In a sequestered Pearl City neighborhood where green space around homes is uncommonly abundant and the streets are named after tall trees, 77 vacant houses await demolition — and that saddens Quinn Vittum.
But Vittum is also happy that pieces of these old homes have been recycled, representing progress in reusing construction materials from a large player in housing redevelopment on Oahu: the U.S. military.
Vittum is executive director of Re-use Hawaii, a nonprofit company that last year deconstructed 64 Oahu homes from which salvageable materials were resold.
Re-use wanted to deconstruct the 77 Pearl City homes at Marine Corps Base Hawaii Manana Housing but was only able to negotiate a deal allowing it to strip and cart off easily removable parts, including doors, kitchen cabinets and water heaters.
“It’s really awesome because there’s so much of it,” Vittum said. “There’s 77 times everything. It’s a really great opportunity.” Yet he also adds a down note when thinking of everything that will go to a landfill: “It’s tricky because your heart breaks when you see all the waste.”
Vittum isn’t complaining. He’s grateful to get any work from the military housing sector.
That’s because his company’s operating model doesn’t work well financially for the military or private companies doing military housing.

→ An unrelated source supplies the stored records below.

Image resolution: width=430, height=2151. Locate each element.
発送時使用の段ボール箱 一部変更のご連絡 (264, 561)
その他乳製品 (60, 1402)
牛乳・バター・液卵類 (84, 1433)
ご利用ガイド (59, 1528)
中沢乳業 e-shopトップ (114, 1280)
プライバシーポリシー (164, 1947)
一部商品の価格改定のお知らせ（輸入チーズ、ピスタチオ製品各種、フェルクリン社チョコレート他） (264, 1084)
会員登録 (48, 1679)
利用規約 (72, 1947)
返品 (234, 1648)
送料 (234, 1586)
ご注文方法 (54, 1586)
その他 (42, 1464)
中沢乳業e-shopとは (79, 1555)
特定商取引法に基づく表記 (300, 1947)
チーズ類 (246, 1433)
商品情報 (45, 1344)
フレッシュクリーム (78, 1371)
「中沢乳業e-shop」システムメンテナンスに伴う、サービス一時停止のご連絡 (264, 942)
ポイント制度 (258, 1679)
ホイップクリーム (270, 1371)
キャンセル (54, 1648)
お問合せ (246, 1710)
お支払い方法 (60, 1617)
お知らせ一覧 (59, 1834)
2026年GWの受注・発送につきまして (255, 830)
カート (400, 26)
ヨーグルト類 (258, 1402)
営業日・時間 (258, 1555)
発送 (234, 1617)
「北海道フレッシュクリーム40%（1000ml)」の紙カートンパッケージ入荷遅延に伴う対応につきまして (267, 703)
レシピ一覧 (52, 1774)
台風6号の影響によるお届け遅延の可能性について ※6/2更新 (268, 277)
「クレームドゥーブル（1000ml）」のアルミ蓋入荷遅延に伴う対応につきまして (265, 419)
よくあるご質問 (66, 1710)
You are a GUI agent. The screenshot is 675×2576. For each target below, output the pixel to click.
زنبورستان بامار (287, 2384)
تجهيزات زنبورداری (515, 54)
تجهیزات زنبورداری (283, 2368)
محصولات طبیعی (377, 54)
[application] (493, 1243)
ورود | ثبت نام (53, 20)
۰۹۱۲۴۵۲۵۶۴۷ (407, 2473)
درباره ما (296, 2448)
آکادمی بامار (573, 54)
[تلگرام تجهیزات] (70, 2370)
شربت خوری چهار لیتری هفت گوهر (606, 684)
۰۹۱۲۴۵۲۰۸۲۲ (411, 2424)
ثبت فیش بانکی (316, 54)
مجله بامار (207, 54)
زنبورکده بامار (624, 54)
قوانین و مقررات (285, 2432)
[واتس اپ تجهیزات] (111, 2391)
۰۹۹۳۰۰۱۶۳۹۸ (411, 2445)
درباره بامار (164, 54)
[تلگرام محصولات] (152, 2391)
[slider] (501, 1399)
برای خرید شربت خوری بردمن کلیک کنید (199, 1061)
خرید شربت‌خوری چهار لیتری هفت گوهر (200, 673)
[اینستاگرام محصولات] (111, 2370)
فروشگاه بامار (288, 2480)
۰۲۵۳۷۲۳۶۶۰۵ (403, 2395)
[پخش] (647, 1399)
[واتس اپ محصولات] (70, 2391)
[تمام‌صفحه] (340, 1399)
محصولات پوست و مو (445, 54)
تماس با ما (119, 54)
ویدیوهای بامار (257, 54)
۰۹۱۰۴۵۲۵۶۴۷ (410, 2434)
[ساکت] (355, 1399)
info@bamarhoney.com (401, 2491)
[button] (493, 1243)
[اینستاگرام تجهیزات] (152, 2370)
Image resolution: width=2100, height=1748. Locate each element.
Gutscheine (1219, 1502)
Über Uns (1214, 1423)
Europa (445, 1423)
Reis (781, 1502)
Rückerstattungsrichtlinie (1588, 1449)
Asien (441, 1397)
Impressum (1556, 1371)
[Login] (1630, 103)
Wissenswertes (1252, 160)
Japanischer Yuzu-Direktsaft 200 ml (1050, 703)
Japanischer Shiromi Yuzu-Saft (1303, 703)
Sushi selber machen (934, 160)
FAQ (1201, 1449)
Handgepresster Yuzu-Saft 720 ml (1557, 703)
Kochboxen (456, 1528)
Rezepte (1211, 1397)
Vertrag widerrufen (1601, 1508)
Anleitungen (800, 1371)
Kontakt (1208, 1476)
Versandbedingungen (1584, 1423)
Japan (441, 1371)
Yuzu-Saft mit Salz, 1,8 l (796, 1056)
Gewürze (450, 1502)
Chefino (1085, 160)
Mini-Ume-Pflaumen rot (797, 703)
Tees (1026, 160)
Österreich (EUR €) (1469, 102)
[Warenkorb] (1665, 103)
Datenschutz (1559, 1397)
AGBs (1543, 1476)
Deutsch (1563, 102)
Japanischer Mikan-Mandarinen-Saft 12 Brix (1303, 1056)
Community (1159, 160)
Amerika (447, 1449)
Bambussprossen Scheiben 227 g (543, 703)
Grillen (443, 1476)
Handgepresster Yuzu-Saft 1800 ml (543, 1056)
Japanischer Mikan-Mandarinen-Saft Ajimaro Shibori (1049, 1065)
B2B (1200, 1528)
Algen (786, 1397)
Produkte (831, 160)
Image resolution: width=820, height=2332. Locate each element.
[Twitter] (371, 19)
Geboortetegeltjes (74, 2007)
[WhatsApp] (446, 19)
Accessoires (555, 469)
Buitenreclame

One factor in the misalignment is the inability of the owner of the Manana homes to reap a tax benefit that Re-use offers as a nonprofit, because the owner is a partnership between a private company and the federal government. This benefit typically makes the cost of deconstruction about equal to or less than the cost of demolition for a typical homeowner.
Another factor is that federal law requires that contractors working on military housing construction projects pay workers prevailing industry wages, which in this case are more than double what Re-use usually pays and led to Re-use charging more.
These two reasons make the cost of deconstruction difficult to stomach for firms that have large contracts to redevelop military housing.
“Deconstruction is time-intensive,” said Mark Krzyzanowski, development project manager for Hunt Military Communities, which agreed to pay Re-use for a relatively quick harvest of the homes, which dated to the early 1960s and were known as Navy Manana.
“This is our first dip in the waters going this route,” added Rich Montoya, construction project manager with Hunt Military Communities, which owns Manana Housing as part of a deal with the military to provide the Navy with more modern homes for service members. “It’s a move in the right direction. It’s a very positive paradigm shift.”
Hunt subcontracted for Re-use to spend 10 days grabbing cabinets, doors that include Z-braced barn-style hardwood garage closet doors, 40- and 50-gallon water heaters, wooden closet hanger rods, concrete blocks at the bottom of rain gutter drain spouts, a few windows and select wallboards that were easy to cut out from non-load-bearing exterior walls from the 77 homes.
By contrast, Re-use typically would spend eight to 10 days deconstructing a single home.
Diamond Farrar, leader of the six-man Re-use team that included two truck drivers to transport salvaged materials to Re-use facilities, calculated that it takes him only two minutes “and some change” to remove a framed window with a reciprocating saw and a pry bar. Yet there wasn’t enough time to get more than a few after the higher-priority materials.
“This is the good stuff,” he added, knocking on 1-inch-thick mahogany planks used to build exterior walls of each home.
These wallboards along with three-quarter-inch-thick mahogany boards used for interior partition walls make Vittum’s heart ache. “It’s just really nice stuff,” he said, estimating that each house contains 2,000 lineal feet of 6-inch-wide mahogany boards. “That’s like a forest worth. It’s sad.”
Still, Vittum said the Manana Housing project, which wrapped up for Re-use last month, represents progress that he hopes will produce more recycling at future military housing redevelopment projects.
“We’re trying to take things to the next level,” he said.
Two previous military housing recycle jobs for Re-use were a pilot project in 2015 at Schofield Barracks that involved only kitchen cabinets and a job last year at Fort Shafter that involved wallboards.
At Manana Housing, Re-use obtained so much material that it needed to send much of it to an overflow warehouse. At the company’s retail outlet, which includes an 18,000-square-foot warehouse and 18,000-square-foot lumberyard in Kakaako, the plywood cabinets with a birch veneer are priced from $20 to $75 apiece.
Carolyn Murren, assistant warehouse manager, said Re-use pulled out around 400 cabinets including floor, wall and pantry cabinets.
Back in Pearl City, after Hunt demolishes what remains of the homes along Cedar Drive, Birch Circle and Date Drive, there are no plans to develop the property, which is adjacent to newer subdivisions in the Manana military neighborhood. Krzyzanowski said new homes were built for the Navy in other communities to offset the loss at Manana where the property will be land banked.